Viral anchor in the cellular nucleus

HZI researchers deciphered the structure of the link between the KSHV virus and chromosomal DNA

04.05.2015

Viraler_Anker_im_Zellkern

©HZI / Hellert

The Kaposi's sarcoma-associated herpes virus (KSHV) is a tumour virus that is involved in the formation of various types of cancer. In infected cells of the body, the viral DNA is largely present in latent form. This means that the virus does not actively proliferate, but is copied passively just once during each cell division. The latent viral DNA is not incorporated directly into the cellular genome, but is present as a separate ring-shaped molecule in the nucleus of the cell. In order not to get lost from the nucleus during the division of its host cell, this molecule attaches itself to the host chromosomes by means of an "anchor". Scientists of the Helmholtz Centre for Infection Research (HZI) in Braunschweig recently deciphered the detailed structure of the anchor, which is a crucial contribution to understanding its function. The researchers published their results in PNAS.

KSHV causes various types of cancer diseases such as, for example, Kaposi's sarcoma, from which the name is derived and which is characterised by uncontrolled proliferation of blood vessel cells in the skin. Under normal conditions, the virus is present in the body in latent form, which means it is kind of asleep. Only when the immune system of the patient is compromised, like in an AIDS patient or after organ transplantation, the virus becomes active and harmful to humans.

In order to survive in the body cells which constantly undergo cell division, the virus must attach itself to the genetic material of the human cells. This process of anchoring of the viral DNA is crucial for the survival of KSHV.

The virus therefore developed an anchoring protein for this purpose: the so-called "latency-associated nuclear antigen" (LANA). "Without this protein, the virus would not survive cell division," says Dr Christiane Ritter, head of the NMR Spectroscopy unit at the HZI. "Therefore, detailed knowledge of the anchoring mechanism is of great interest for the development of potential medications."

To selectively block the binding of LANA to the viral DNA by means of an agent might be a key for successful therapy of diseases caused by this virus. Dr Thorsten Lührs, former head of the Emmy Nöther Transmission Barriers group and his colleagues recently deciphered the three-dimensional structure of the DNA-binding module of LANA while it was binding directly to a short section of viral DNA.

In order to be able to visualise the interface between LANA and the viral DNA at near atomic resolution, the researchers crystallised a complex consisting of the DNA-binding module of LANA and the viral DNA. Then they elucidated the crystal structure at the "PETRA III" particle accelerator of the DESY (Deutsches Elektronen-Synchrotron) in Hamburg. This method reveals the molecular details of the components of the crystal - i.e. the LANA-DNA complex.

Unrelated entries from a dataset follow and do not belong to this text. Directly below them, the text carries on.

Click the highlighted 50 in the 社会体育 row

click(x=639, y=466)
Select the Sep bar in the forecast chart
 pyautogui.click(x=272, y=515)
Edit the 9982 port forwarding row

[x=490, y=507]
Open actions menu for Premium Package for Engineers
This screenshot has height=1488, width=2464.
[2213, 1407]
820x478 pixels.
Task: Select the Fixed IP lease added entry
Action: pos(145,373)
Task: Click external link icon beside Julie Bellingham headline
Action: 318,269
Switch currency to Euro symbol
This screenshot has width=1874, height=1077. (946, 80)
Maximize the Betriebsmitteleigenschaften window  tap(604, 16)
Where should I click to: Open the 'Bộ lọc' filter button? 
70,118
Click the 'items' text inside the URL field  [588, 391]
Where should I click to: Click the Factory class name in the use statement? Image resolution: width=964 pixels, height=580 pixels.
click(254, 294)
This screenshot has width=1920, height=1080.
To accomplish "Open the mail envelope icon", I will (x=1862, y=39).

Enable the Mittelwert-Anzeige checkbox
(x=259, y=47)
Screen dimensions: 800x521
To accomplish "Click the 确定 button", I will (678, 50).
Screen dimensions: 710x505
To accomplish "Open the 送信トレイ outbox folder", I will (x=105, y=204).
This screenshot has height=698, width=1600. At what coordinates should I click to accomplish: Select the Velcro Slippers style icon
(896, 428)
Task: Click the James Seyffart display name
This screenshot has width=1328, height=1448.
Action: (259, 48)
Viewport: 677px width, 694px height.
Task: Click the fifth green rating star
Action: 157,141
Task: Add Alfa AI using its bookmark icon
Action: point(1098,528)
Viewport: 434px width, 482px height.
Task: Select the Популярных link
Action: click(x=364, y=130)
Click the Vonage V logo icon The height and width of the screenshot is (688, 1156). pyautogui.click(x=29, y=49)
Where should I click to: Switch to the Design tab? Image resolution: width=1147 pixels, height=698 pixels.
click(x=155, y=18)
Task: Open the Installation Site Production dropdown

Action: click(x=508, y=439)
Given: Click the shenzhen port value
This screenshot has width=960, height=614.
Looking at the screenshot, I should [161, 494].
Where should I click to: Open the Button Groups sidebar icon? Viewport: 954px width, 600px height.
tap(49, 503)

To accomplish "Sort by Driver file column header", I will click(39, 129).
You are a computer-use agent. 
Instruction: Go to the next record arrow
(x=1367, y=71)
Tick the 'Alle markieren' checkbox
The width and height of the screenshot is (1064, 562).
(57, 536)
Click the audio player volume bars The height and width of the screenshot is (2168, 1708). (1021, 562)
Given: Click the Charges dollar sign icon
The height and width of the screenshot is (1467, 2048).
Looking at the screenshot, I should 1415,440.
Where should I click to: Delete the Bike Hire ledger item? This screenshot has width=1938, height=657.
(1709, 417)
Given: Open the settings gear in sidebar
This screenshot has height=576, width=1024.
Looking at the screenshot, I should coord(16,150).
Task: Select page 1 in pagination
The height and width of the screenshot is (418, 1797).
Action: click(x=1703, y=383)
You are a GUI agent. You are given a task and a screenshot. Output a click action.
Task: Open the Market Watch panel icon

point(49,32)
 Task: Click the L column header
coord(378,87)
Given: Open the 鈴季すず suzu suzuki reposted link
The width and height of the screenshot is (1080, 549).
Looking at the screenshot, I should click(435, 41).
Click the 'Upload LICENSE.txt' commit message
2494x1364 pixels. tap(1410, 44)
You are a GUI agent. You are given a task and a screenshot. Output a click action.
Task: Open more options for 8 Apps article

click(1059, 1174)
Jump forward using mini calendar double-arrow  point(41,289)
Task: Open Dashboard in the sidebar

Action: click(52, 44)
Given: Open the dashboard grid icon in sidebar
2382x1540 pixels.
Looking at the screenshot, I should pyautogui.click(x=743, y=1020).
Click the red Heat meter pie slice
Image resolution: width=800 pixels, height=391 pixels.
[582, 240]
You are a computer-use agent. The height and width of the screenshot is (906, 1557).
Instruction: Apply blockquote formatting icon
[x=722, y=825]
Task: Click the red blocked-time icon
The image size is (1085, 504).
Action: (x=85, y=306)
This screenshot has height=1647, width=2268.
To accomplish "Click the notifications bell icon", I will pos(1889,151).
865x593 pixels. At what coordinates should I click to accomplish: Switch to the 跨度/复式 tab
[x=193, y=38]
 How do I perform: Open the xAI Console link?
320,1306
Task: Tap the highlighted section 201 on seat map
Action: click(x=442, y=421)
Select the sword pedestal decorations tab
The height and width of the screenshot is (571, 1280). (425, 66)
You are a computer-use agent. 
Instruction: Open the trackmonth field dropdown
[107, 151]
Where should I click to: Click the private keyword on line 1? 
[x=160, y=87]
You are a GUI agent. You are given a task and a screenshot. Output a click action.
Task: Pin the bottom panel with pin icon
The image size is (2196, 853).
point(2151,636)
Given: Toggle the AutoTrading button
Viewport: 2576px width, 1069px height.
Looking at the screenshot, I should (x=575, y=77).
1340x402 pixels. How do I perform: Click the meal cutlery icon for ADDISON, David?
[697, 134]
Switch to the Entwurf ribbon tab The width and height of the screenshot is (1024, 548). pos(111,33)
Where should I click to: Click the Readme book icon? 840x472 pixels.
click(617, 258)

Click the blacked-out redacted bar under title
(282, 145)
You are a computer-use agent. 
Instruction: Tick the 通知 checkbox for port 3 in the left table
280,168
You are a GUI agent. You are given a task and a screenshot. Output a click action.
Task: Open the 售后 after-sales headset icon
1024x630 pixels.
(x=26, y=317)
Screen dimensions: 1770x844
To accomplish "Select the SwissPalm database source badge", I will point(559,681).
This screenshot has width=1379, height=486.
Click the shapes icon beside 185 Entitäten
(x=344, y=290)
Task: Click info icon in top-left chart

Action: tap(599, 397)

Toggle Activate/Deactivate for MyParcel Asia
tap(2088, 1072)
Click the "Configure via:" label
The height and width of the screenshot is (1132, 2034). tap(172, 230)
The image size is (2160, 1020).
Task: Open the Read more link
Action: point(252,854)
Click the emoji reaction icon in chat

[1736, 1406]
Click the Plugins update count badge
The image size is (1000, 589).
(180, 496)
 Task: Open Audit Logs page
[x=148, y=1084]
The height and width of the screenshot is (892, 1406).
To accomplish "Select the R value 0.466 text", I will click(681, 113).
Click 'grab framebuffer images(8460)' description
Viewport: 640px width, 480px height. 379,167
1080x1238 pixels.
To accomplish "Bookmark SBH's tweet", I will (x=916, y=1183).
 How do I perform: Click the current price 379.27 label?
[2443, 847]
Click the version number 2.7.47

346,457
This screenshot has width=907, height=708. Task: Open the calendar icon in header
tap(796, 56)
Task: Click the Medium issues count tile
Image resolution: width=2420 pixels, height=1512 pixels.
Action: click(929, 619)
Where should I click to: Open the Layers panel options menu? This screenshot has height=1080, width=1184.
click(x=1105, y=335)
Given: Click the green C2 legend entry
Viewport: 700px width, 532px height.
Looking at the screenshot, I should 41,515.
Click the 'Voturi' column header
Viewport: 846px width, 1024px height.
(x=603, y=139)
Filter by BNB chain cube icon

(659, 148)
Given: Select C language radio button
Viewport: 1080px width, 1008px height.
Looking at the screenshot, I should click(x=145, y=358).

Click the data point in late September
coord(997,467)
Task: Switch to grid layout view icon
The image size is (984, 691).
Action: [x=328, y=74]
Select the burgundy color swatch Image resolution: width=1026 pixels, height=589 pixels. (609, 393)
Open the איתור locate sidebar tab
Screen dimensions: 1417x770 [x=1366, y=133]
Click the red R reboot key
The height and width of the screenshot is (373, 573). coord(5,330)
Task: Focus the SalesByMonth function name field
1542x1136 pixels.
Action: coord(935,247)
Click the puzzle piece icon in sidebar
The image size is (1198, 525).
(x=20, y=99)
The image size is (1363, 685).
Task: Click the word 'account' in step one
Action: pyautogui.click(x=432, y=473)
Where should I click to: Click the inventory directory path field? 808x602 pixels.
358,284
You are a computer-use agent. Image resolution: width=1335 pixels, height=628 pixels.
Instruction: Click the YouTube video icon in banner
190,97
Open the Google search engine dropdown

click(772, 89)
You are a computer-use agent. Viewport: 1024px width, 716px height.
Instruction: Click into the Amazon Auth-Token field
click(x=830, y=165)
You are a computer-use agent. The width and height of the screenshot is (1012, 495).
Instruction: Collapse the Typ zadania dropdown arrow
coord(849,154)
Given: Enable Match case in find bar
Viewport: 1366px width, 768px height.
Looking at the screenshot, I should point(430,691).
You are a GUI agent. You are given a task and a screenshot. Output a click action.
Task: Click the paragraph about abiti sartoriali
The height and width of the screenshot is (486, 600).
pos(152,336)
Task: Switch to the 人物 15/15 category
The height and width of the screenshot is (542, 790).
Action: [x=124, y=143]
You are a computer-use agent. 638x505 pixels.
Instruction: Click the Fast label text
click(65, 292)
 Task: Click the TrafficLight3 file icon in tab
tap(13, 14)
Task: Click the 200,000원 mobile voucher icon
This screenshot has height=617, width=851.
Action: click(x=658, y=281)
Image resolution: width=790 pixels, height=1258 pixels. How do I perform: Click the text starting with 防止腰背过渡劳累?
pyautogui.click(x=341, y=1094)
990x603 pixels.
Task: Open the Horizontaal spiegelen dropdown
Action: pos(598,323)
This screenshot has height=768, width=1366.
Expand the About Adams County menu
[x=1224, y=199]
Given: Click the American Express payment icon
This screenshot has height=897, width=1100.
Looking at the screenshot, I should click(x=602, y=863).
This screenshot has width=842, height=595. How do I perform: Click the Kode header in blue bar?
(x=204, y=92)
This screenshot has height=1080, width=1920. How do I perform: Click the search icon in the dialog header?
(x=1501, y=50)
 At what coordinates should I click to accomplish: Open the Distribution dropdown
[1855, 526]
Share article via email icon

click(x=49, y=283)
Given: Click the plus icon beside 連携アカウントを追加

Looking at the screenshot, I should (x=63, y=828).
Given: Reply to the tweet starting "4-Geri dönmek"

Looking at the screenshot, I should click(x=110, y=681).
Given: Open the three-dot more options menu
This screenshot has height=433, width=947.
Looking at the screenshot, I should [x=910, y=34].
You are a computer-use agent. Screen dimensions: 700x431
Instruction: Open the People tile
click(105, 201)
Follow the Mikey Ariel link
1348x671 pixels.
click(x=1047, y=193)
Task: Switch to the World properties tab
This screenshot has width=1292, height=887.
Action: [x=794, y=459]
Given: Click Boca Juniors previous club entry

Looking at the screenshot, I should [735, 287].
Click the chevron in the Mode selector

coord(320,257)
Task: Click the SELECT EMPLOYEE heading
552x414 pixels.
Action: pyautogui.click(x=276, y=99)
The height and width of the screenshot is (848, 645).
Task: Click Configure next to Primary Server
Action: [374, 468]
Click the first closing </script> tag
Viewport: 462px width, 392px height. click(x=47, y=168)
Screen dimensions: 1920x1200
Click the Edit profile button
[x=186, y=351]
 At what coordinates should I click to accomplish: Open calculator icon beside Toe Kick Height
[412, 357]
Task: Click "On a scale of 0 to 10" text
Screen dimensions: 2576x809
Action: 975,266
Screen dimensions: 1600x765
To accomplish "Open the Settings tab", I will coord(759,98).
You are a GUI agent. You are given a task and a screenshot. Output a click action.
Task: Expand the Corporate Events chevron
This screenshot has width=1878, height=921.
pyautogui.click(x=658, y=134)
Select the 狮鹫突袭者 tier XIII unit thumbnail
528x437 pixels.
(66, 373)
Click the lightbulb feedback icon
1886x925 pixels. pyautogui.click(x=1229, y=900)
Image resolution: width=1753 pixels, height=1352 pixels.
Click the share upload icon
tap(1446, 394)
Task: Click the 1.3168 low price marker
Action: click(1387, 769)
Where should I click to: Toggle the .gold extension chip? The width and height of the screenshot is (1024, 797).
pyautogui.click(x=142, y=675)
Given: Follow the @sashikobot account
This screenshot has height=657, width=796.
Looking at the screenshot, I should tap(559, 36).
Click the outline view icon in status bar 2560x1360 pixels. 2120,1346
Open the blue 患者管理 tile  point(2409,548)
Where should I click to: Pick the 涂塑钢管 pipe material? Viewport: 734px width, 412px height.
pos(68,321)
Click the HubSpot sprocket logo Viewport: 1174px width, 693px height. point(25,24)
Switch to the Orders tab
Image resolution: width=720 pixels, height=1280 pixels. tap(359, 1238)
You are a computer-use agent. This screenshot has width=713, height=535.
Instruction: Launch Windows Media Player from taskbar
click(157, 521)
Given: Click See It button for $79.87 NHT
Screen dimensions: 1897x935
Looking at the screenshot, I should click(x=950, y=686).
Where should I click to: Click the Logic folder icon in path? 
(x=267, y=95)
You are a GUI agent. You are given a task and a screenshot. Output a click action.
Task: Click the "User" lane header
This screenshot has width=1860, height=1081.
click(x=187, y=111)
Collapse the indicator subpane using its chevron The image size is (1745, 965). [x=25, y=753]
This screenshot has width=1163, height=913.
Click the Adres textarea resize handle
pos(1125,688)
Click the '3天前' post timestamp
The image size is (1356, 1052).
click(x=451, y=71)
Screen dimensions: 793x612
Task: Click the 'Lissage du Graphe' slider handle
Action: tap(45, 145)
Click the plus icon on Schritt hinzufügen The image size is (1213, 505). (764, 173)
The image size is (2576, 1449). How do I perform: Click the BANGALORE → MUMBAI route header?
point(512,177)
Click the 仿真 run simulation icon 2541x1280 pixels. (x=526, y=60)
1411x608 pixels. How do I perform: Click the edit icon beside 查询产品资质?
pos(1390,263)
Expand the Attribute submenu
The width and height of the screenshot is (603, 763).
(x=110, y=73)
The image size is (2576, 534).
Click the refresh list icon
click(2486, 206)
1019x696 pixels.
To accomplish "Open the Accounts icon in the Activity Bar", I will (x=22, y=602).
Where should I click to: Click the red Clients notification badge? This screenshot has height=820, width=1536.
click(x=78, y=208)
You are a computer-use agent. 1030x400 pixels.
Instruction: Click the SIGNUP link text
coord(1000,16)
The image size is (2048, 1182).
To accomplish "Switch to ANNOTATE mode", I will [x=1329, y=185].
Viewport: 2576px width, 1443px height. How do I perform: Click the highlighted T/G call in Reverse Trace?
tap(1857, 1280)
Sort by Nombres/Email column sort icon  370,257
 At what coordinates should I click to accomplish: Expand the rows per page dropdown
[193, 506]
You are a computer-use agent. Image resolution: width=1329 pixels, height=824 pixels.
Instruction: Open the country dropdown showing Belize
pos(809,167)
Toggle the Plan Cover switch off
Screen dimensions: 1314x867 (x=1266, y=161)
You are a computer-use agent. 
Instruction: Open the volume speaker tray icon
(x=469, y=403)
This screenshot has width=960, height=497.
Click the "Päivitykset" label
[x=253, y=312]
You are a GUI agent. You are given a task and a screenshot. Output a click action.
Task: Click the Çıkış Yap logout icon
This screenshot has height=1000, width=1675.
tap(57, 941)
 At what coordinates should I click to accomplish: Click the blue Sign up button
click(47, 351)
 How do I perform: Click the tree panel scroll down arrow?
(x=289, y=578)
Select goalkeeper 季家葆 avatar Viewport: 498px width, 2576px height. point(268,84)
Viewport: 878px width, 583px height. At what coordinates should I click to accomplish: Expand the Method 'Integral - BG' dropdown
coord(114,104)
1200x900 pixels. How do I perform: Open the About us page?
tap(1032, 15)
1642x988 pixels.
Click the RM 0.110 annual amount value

"Using this methodology, we succeeded not only to elucidate the structure, but also discovered a previously unknown third binding site for the anchor on the viral DNA, whose existence was proven in experiments by our collaborators at the Hannover Medical School," says Jan Hellert, who is the principal author of the study and PhD student at the HZI.

The combination of the two results allows the researchers to draw a model that explains how a complex of three LANA units engages the viral DNA. This allowed them to decipher the function of the complex. "We did not only contribute a significant step to the development of new medications, but also made a contribution to the understanding of the interactions between viruses and humans during the latency phase of a tumour virus at the molecular level," says Ritter.

Original publication:

Jan Hellert, Magdalena Weidner-Glunde, Joern Krausze, Heinrich Lünsdorf, Christiane Ritter, Thomas F. Schulz, Thorsten Lührs. The 3D structure of Kaposi sarcoma herpesvirus LANA C-terminal domain bound to DNA. PNAS 2015 ; published ahead of print May 6, 2015, DOI: 10.1073/pnas.1421804112.